Application of genetic algorithms to constrain shallow elastic parameters using in situ ground inclination measurements

Abstract

Among the class of global optimization techniques, which includes Monte Carlo and simulated annealing methods, the Genetic Algorithms constitute a new class of methods to solve highly non-linear optimization problems. The issue has generated considerable interest in the field of artificial intelligence, and recently, in some multi-parameter optimization geophysical problems. In this study, we explore the applicability of genetic algorithms to the inversion of high resolution ground inclination measurements produced by known loads placed at known distances.

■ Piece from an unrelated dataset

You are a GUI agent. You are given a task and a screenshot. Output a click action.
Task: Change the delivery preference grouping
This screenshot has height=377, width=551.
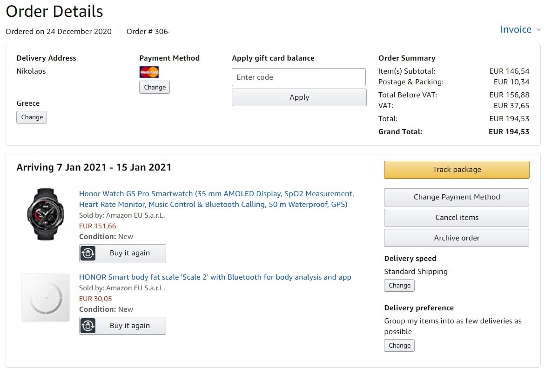tap(399, 346)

Our objective is to find a model for dynamic properties of the subsoil such as shear and compressional wave velocities and depth distributions of the uppermost strata, which are related to elastic moduli. Three parameters are needed for describing elastic isotropic horizontally homogeneous media: mass density ρ and Lame constants λ and μ or mass density and P-wave and S-wave velocities. In general, the choice of parameters is not always a simple matter. In fact, although theoretically equivalent, if they are not adequately chosen, the numerical algorithms in the inversion can be inefficient. Ground inclination surveys were performed at the virgin Texcoco Lake, near Mexico City, and at the European Synchrotron radiation facility (ESRF) of Grenoble, France. From both sets of data we study the feasibility of applying genetic algorithms to rapidly and effectively explore the model space to find an optimal model for the shallow structure under study. Forward solution of vertical and radial displacements in a layered medium, under static loads, is calculated by means of the stiffness matrix approach (Kausel, E. & Roesett, J. M. Stiffness matrices for layered soil. Bulletin of the Seismological Society of America, 1981, 71(6), 1743–1761.) Comparisons with results from common established techniques such as seismic wave refraction profiles, cone resistance values and inversion of surface wave dispersion curves were used for validation purposes. Our procedure represents a fast and accurate alternative method to infer the shallow elastic parameters in surficial soils.